Alta tensione in Russia, dopo due esplosioni nel palazzo vicino a quello dove stamattina erano stati arrestati tre presunti terroristi, sospettati di aver aiutato l'autore dell'attentato nella metro di San Pietroburgo

Pubblicato da Francesco Minardi Giovedì 6 aprile 2017

San Pietroburgo: esplosioni nel palazzo vicino a quello dei complici del kamikaze dell’attentato in metro

Resta alta la tensione a San Pietroburgo, dove ci sono state due esplosioni in un palazzo vicino a quello dove erano stati arrestati dei presunti terroristi complici dell’attentatore della metro di lunedì scorso.

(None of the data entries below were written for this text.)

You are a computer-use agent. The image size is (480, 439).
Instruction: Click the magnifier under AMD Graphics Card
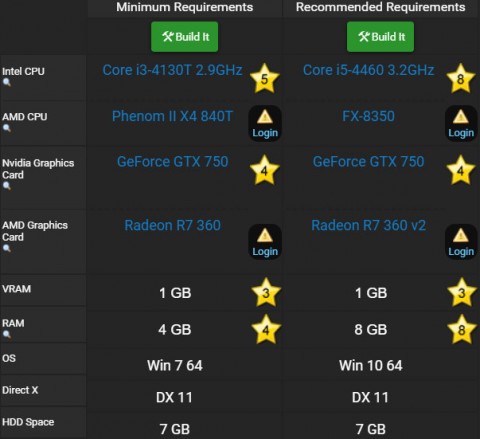[x=7, y=248]
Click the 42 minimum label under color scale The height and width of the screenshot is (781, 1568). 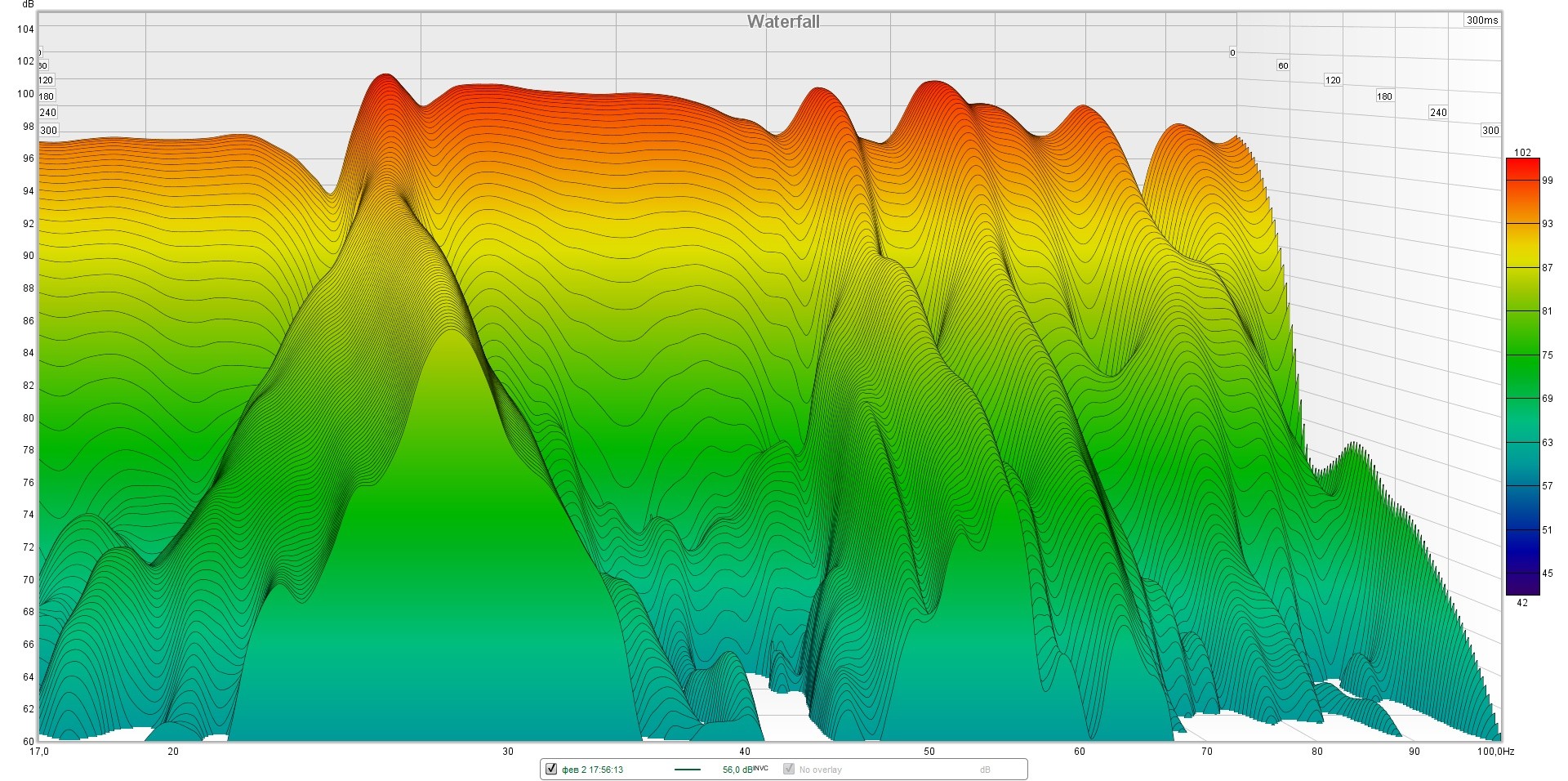[x=1521, y=603]
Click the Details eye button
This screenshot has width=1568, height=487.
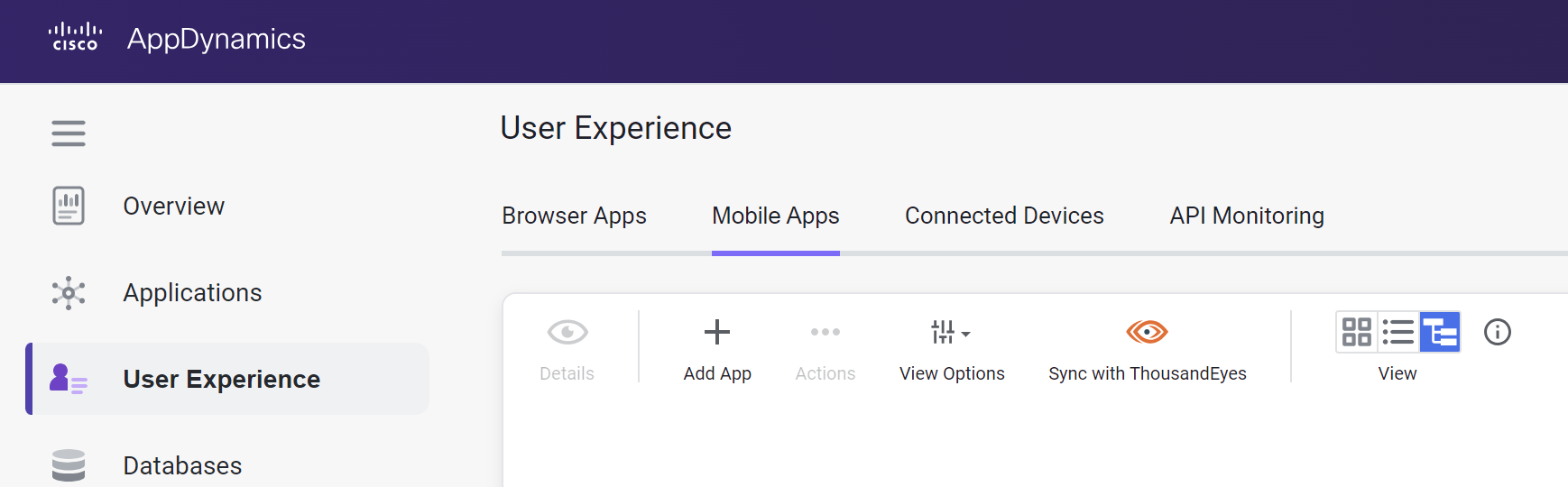567,348
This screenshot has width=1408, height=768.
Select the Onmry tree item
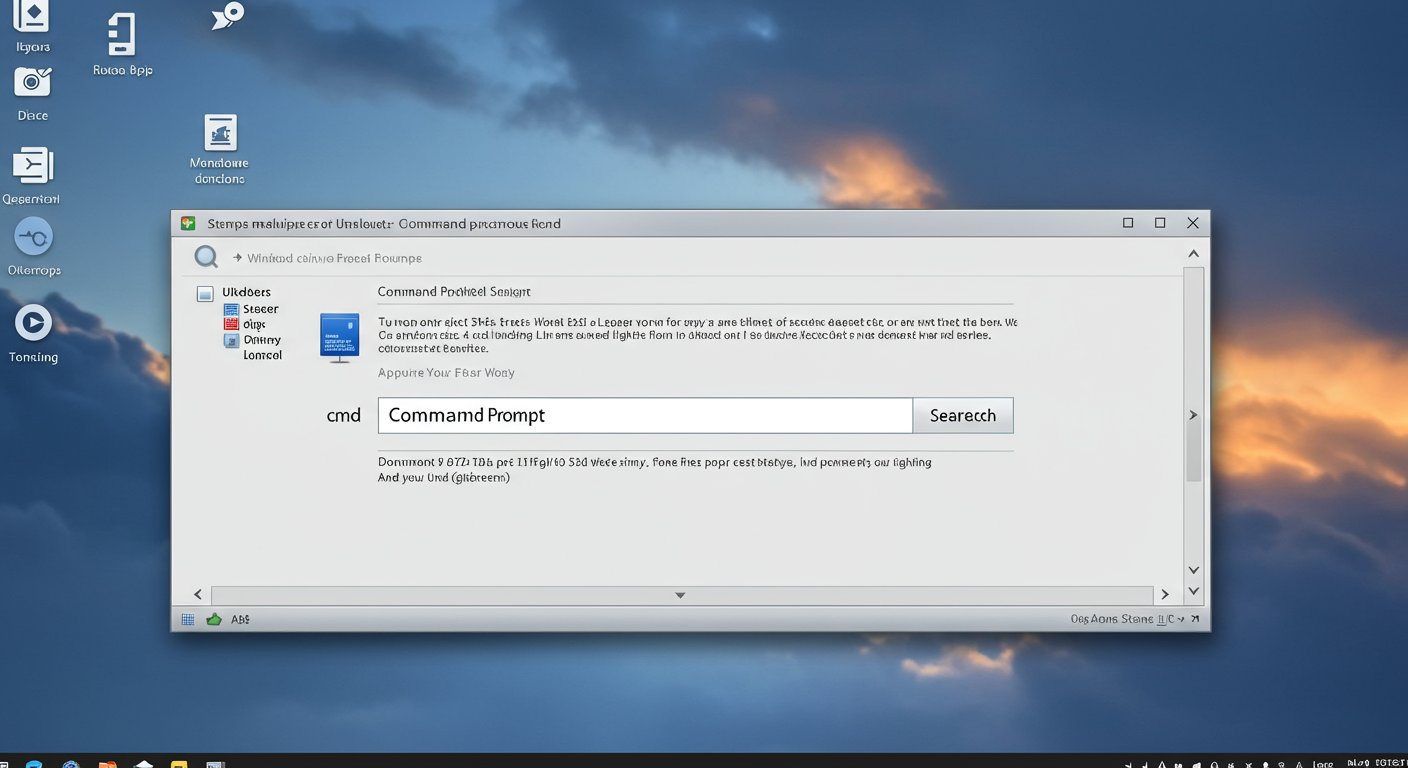[261, 340]
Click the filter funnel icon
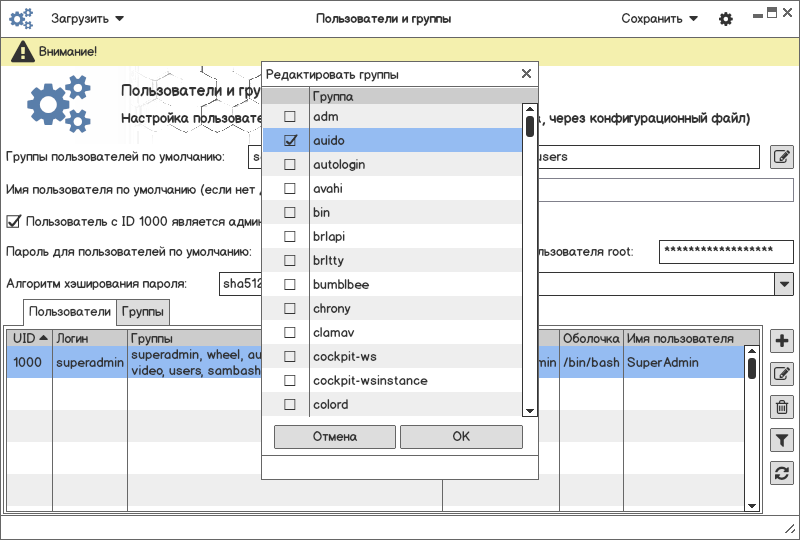 pyautogui.click(x=782, y=440)
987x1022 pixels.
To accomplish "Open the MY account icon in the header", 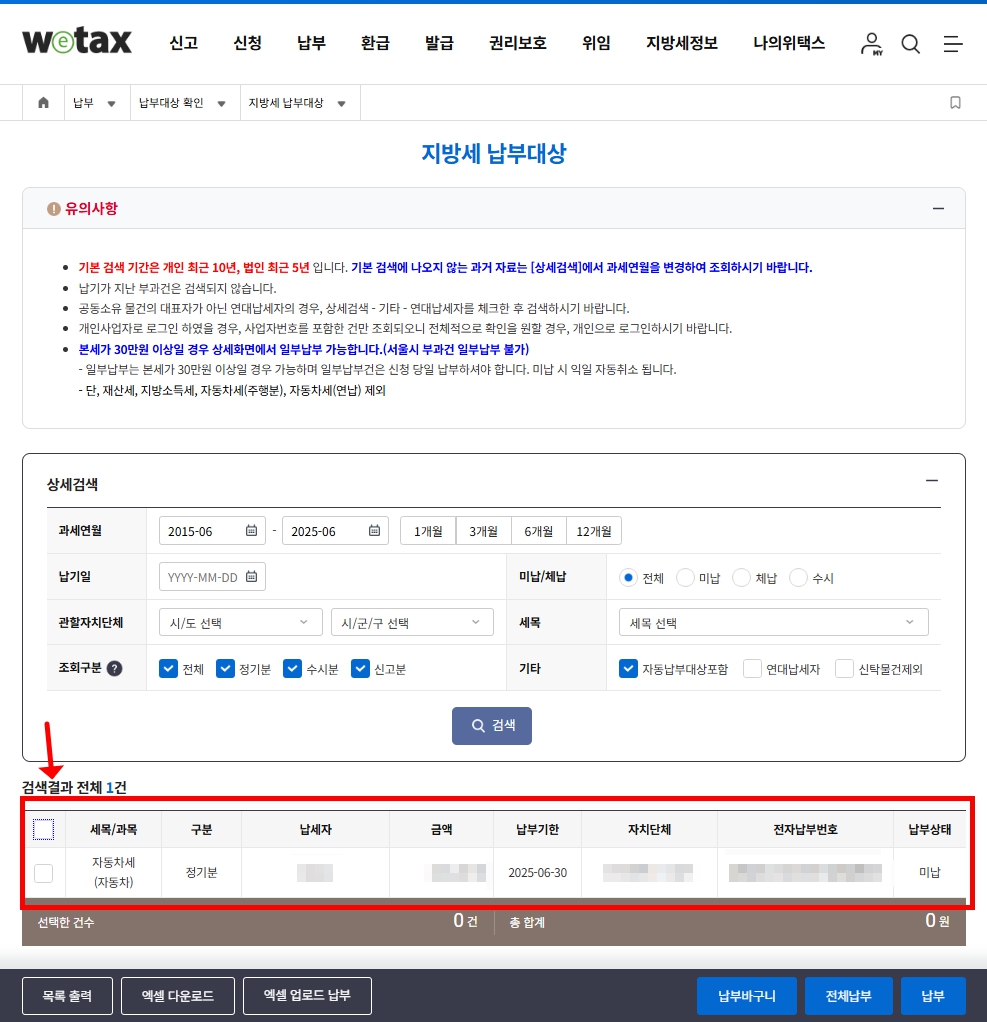I will (871, 44).
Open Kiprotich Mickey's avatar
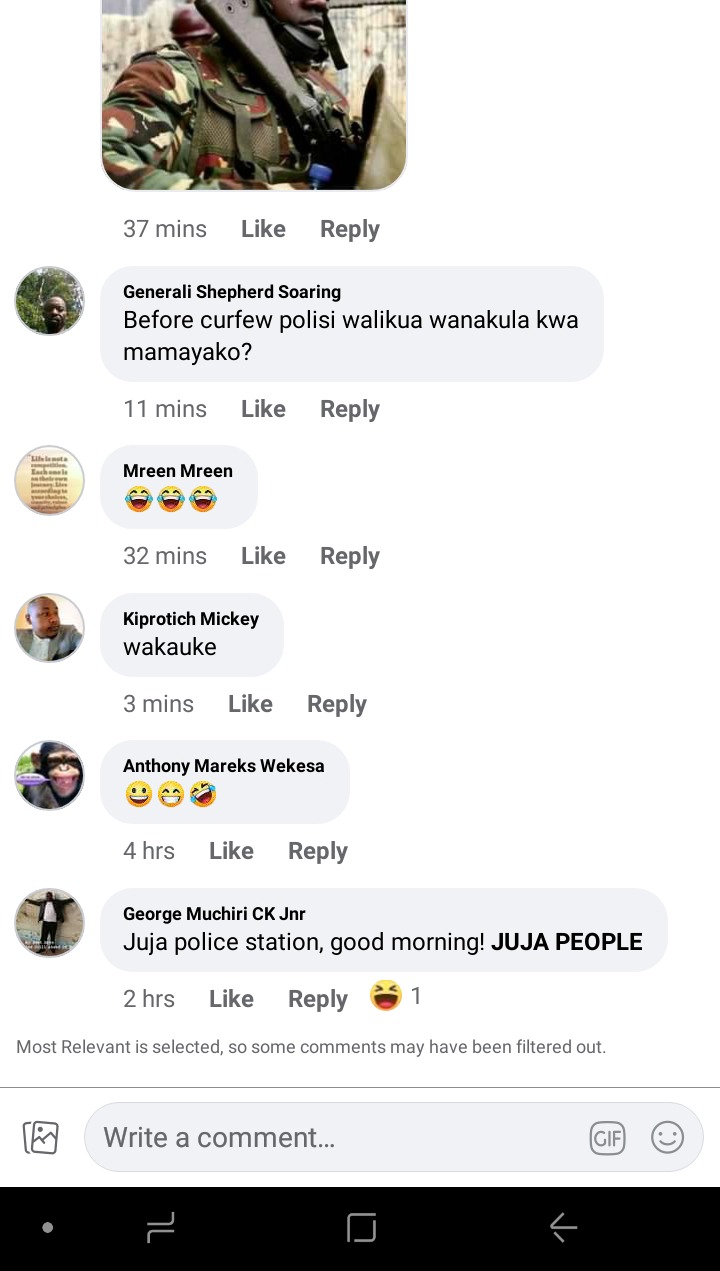 point(50,628)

Le esplosioni nel palazzo di San Pietroburgo non hanno provocato feriti e sarebbero state causate da una fuga di gas e non da un nuovo attentato terroristico.
Eppure le forze speciali russe, che si sono recate presso l’edificio dove si sono verificate le esplosioni, vogliono vederci chiaro. Si tratta di un palazzo di sedici piani, sito in Solidarnosti Prospekt, periferia est della metropoli russa, che si trova a nemmeno 700 metri da quello in cui, proprio stamattina, sono state arrestate tre persone sospettate di essere complici del kamikaze autore dell’attentato nella metro di San Pietroburgo. Nella loro abitazione sono stati trovati, e subito disinnescati, alcuni esplosivi simili alla bomba trovata inesplosa nella fermata Vosstaniya della metro di San Pietroburgo, colpita da un attentato costato la vita a 14 persone.